#### TASK INSTRUCTIONS:
The records below are to be transcribed word for word.

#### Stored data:
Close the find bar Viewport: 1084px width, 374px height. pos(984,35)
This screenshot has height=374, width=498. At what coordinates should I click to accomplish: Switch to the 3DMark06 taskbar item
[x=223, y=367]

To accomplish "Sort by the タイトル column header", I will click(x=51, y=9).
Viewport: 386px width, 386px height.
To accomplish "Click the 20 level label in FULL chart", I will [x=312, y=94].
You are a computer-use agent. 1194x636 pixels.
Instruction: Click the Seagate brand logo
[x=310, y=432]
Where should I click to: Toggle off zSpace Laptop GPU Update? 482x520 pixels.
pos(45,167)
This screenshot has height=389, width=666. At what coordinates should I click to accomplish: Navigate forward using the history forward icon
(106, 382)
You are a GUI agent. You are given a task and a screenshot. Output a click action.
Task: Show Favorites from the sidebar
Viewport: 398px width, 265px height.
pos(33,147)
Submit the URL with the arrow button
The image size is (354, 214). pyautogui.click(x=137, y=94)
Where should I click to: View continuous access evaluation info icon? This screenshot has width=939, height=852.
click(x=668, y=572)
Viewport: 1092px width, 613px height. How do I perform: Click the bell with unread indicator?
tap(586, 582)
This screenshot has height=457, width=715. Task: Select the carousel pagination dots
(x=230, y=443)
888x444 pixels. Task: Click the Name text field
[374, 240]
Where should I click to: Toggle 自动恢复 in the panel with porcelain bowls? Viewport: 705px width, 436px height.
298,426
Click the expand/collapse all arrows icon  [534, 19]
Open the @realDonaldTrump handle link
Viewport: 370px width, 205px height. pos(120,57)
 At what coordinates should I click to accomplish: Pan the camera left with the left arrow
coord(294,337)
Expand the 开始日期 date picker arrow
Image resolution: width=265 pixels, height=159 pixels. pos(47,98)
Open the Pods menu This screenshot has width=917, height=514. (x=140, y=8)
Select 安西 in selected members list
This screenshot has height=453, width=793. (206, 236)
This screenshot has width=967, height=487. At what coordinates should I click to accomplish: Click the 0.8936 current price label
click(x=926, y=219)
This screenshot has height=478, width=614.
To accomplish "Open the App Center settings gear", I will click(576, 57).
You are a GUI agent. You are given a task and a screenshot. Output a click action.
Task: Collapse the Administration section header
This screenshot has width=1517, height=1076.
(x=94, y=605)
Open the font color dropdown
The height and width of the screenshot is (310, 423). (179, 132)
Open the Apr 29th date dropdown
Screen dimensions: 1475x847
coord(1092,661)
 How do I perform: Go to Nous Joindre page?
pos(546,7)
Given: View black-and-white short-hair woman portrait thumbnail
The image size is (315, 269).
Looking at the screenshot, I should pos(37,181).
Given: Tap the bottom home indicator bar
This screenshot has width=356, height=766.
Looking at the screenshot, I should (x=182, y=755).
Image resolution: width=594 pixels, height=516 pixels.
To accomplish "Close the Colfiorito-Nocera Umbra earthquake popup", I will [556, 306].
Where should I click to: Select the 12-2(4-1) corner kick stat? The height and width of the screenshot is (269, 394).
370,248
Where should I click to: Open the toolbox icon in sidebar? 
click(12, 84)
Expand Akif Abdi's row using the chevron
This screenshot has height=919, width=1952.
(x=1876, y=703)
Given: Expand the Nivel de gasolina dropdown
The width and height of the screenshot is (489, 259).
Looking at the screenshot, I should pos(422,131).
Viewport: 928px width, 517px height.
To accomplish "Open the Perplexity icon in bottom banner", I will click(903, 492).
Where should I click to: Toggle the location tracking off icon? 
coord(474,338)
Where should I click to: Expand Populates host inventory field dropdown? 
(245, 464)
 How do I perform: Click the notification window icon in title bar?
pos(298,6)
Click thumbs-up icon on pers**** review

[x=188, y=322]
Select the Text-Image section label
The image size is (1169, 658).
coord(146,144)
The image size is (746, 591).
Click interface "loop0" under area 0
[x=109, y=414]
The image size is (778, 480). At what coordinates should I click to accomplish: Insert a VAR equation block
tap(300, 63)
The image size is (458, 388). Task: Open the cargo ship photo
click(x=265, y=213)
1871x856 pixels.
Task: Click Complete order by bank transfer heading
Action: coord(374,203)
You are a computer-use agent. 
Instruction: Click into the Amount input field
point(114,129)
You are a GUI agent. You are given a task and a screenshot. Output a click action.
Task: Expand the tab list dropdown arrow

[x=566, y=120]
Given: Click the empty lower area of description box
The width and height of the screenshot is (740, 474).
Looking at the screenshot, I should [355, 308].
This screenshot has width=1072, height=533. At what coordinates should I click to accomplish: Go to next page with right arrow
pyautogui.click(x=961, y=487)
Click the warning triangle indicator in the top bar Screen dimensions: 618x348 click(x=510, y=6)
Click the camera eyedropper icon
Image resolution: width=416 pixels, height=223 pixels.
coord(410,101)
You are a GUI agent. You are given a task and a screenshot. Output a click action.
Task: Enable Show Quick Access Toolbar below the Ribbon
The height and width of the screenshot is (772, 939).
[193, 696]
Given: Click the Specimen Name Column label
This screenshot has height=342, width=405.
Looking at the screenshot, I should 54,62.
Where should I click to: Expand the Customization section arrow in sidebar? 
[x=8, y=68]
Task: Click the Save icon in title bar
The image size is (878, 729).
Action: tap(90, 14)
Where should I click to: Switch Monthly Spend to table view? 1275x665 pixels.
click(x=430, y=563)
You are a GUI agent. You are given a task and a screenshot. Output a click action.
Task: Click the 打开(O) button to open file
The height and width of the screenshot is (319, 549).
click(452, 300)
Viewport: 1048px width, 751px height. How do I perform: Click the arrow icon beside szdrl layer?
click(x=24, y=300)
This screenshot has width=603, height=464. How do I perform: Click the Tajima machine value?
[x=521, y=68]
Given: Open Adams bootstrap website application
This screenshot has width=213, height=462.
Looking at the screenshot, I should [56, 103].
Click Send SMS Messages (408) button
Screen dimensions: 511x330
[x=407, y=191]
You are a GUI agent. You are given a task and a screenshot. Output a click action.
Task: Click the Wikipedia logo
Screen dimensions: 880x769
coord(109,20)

#### OUTPUT:
Close the find bar Viewport: 1084px width, 374px height. pos(984,35)
This screenshot has height=374, width=498. At what coordinates should I click to accomplish: Switch to the 3DMark06 taskbar item
[x=223, y=367]

To accomplish "Sort by the タイトル column header", I will click(x=51, y=9).
Viewport: 386px width, 386px height.
To accomplish "Click the 20 level label in FULL chart", I will [x=312, y=94].
You are a computer-use agent. 1194x636 pixels.
Instruction: Click the Seagate brand logo
[x=310, y=432]
Where should I click to: Toggle off zSpace Laptop GPU Update? 482x520 pixels.
pos(45,167)
This screenshot has height=389, width=666. At what coordinates should I click to accomplish: Navigate forward using the history forward icon
(106, 382)
You are a GUI agent. You are given a task and a screenshot. Output a click action.
Task: Show Favorites from the sidebar
Viewport: 398px width, 265px height.
pos(33,147)
Submit the URL with the arrow button
The image size is (354, 214). pyautogui.click(x=137, y=94)
Where should I click to: View continuous access evaluation info icon? This screenshot has width=939, height=852.
click(x=668, y=572)
Viewport: 1092px width, 613px height. How do I perform: Click the bell with unread indicator?
tap(586, 582)
This screenshot has height=457, width=715. Task: Select the carousel pagination dots
(x=230, y=443)
888x444 pixels. Task: Click the Name text field
[374, 240]
Where should I click to: Toggle 自动恢复 in the panel with porcelain bowls? Viewport: 705px width, 436px height.
298,426
Click the expand/collapse all arrows icon  [534, 19]
Open the @realDonaldTrump handle link
Viewport: 370px width, 205px height. pos(120,57)
 At what coordinates should I click to accomplish: Pan the camera left with the left arrow
coord(294,337)
Expand the 开始日期 date picker arrow
Image resolution: width=265 pixels, height=159 pixels. pos(47,98)
Open the Pods menu This screenshot has width=917, height=514. (x=140, y=8)
Select 安西 in selected members list
This screenshot has height=453, width=793. (206, 236)
This screenshot has width=967, height=487. At what coordinates should I click to accomplish: Click the 0.8936 current price label
click(x=926, y=219)
This screenshot has height=478, width=614.
To accomplish "Open the App Center settings gear", I will click(576, 57).
You are a GUI agent. You are given a task and a screenshot. Output a click action.
Task: Collapse the Administration section header
This screenshot has width=1517, height=1076.
(x=94, y=605)
Open the font color dropdown
The height and width of the screenshot is (310, 423). (179, 132)
Open the Apr 29th date dropdown
Screen dimensions: 1475x847
coord(1092,661)
 How do I perform: Go to Nous Joindre page?
pos(546,7)
Given: View black-and-white short-hair woman portrait thumbnail
The image size is (315, 269).
Looking at the screenshot, I should pos(37,181).
Given: Tap the bottom home indicator bar
This screenshot has width=356, height=766.
Looking at the screenshot, I should (x=182, y=755).
Image resolution: width=594 pixels, height=516 pixels.
To accomplish "Close the Colfiorito-Nocera Umbra earthquake popup", I will [556, 306].
Where should I click to: Select the 12-2(4-1) corner kick stat? The height and width of the screenshot is (269, 394).
370,248
Where should I click to: Open the toolbox icon in sidebar? 
click(12, 84)
Expand Akif Abdi's row using the chevron
This screenshot has height=919, width=1952.
(x=1876, y=703)
Given: Expand the Nivel de gasolina dropdown
The width and height of the screenshot is (489, 259).
Looking at the screenshot, I should pos(422,131).
Viewport: 928px width, 517px height.
To accomplish "Open the Perplexity icon in bottom banner", I will click(903, 492).
Where should I click to: Toggle the location tracking off icon? 
coord(474,338)
Where should I click to: Expand Populates host inventory field dropdown? 
(245, 464)
 How do I perform: Click the notification window icon in title bar?
pos(298,6)
Click thumbs-up icon on pers**** review

[x=188, y=322]
Select the Text-Image section label
The image size is (1169, 658).
coord(146,144)
The image size is (746, 591).
Click interface "loop0" under area 0
[x=109, y=414]
The image size is (778, 480). At what coordinates should I click to accomplish: Insert a VAR equation block
tap(300, 63)
The image size is (458, 388). Task: Open the cargo ship photo
click(x=265, y=213)
1871x856 pixels.
Task: Click Complete order by bank transfer heading
Action: coord(374,203)
You are a computer-use agent. 
Instruction: Click into the Amount input field
point(114,129)
You are a GUI agent. You are given a task and a screenshot. Output a click action.
Task: Expand the tab list dropdown arrow

[x=566, y=120]
Given: Click the empty lower area of description box
The width and height of the screenshot is (740, 474).
Looking at the screenshot, I should [355, 308].
This screenshot has width=1072, height=533. At what coordinates should I click to accomplish: Go to next page with right arrow
pyautogui.click(x=961, y=487)
Click the warning triangle indicator in the top bar Screen dimensions: 618x348 click(x=510, y=6)
Click the camera eyedropper icon
Image resolution: width=416 pixels, height=223 pixels.
coord(410,101)
You are a GUI agent. You are given a task and a screenshot. Output a click action.
Task: Enable Show Quick Access Toolbar below the Ribbon
The height and width of the screenshot is (772, 939).
[193, 696]
Given: Click the Specimen Name Column label
This screenshot has height=342, width=405.
Looking at the screenshot, I should 54,62.
Where should I click to: Expand the Customization section arrow in sidebar? 
[x=8, y=68]
Task: Click the Save icon in title bar
The image size is (878, 729).
Action: tap(90, 14)
Where should I click to: Switch Monthly Spend to table view? 1275x665 pixels.
click(x=430, y=563)
You are a GUI agent. You are given a task and a screenshot. Output a click action.
Task: Click the 打开(O) button to open file
The height and width of the screenshot is (319, 549).
click(452, 300)
Viewport: 1048px width, 751px height. How do I perform: Click the arrow icon beside szdrl layer?
click(x=24, y=300)
This screenshot has width=603, height=464. How do I perform: Click the Tajima machine value?
[x=521, y=68]
Given: Open Adams bootstrap website application
This screenshot has width=213, height=462.
Looking at the screenshot, I should [56, 103].
Click Send SMS Messages (408) button
Screen dimensions: 511x330
[x=407, y=191]
You are a GUI agent. You are given a task and a screenshot. Output a click action.
Task: Click the Wikipedia logo
Screen dimensions: 880x769
coord(109,20)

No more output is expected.